Also, the word for “cut off” (qatsas) in Deuteronomy 25:12 is not in the intensive piel stem in Hebrew. Whenever it is in this milder qal stem (as it is here) it is translated as “clip” or “shave” (as in Jeremiah 9:26; 25:23; 49:32). What is going on here is a humiliating punishment for a humiliating punishment. The Law required not that the woman’s hand is cut off, but rather that her pelvic area (kaph) be shaved (qatsas). This punishment, as humiliating as it was, was nothing as severe as the mutilating punishments of the Assyrians and Babylonians.
2. People with handicaps can’t worship God? (Leviticus 21:18-21)
In the text Moses lays down numerous prohibitions against physical handicaps or deformities, saying that men with crushed testicles or men who are hunchbacks or have broken limbs cannot lead the people in worship. And the list goes on. So, the critics mock, “God doesn’t want ‘ugly’ people?” I wish they would actually read the Bible before making their criticism.
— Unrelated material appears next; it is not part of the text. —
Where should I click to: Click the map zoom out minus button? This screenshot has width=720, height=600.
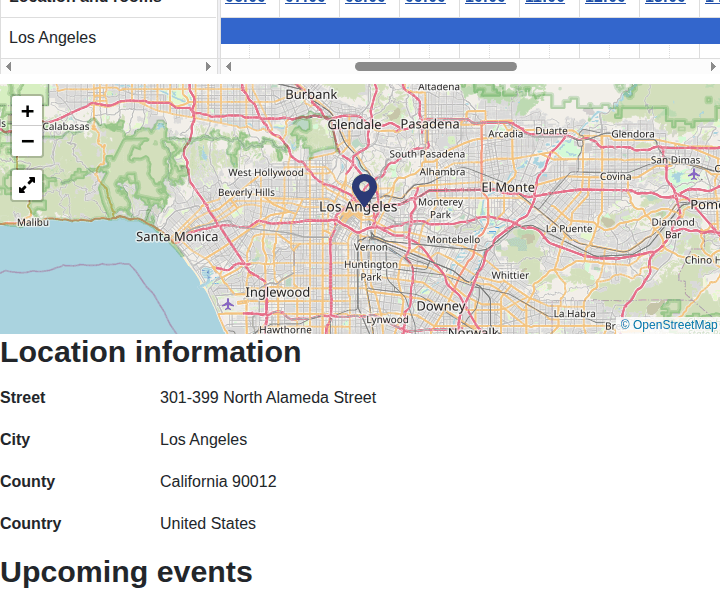tap(27, 141)
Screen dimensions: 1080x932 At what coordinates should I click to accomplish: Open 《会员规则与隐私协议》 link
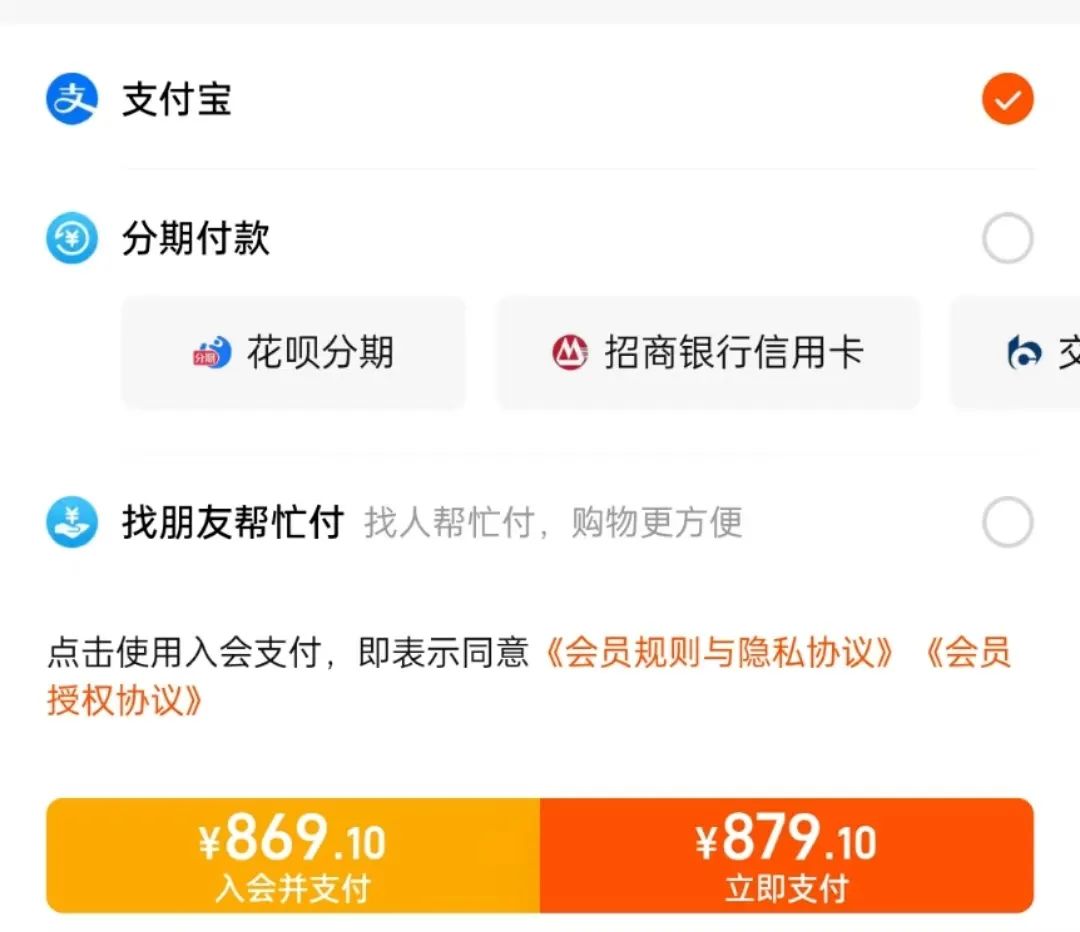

Leviticus 21:18-21 is specifically talking about the qualifications of the Old Testament priests, not all of Israel.
And it specifically says that priests with these physical imperfections cannot offer sacrifices. In verse 22 it says that priests with such imperfections may eat of the showbread from the holy sanctuary in the Tabernacle, but they just cannot offer the sacrifices. So they can participate in worship, just not in leading the people by offering sacrifices. Why?
In the Old Testament, the Levitical priests represented the people in worship. Their sacrifices were to be without outward blemish or imperfection, so physically they were to be the same. In the final redemption of mankind there will be no imperfection, so the priests were to be visible symbols of what that redemption would finally look like.
3. Is your wife on the same level as an ox or donkey? (Exodus 20:17)
“You shall not covet your neighbor’s wife. . . nor his ox or his donkey or anything that is your neighbors.” Is a man’s wife a possession equal to beasts of burden? Not trying to be funny here … this is an actual charge thrown by skeptics.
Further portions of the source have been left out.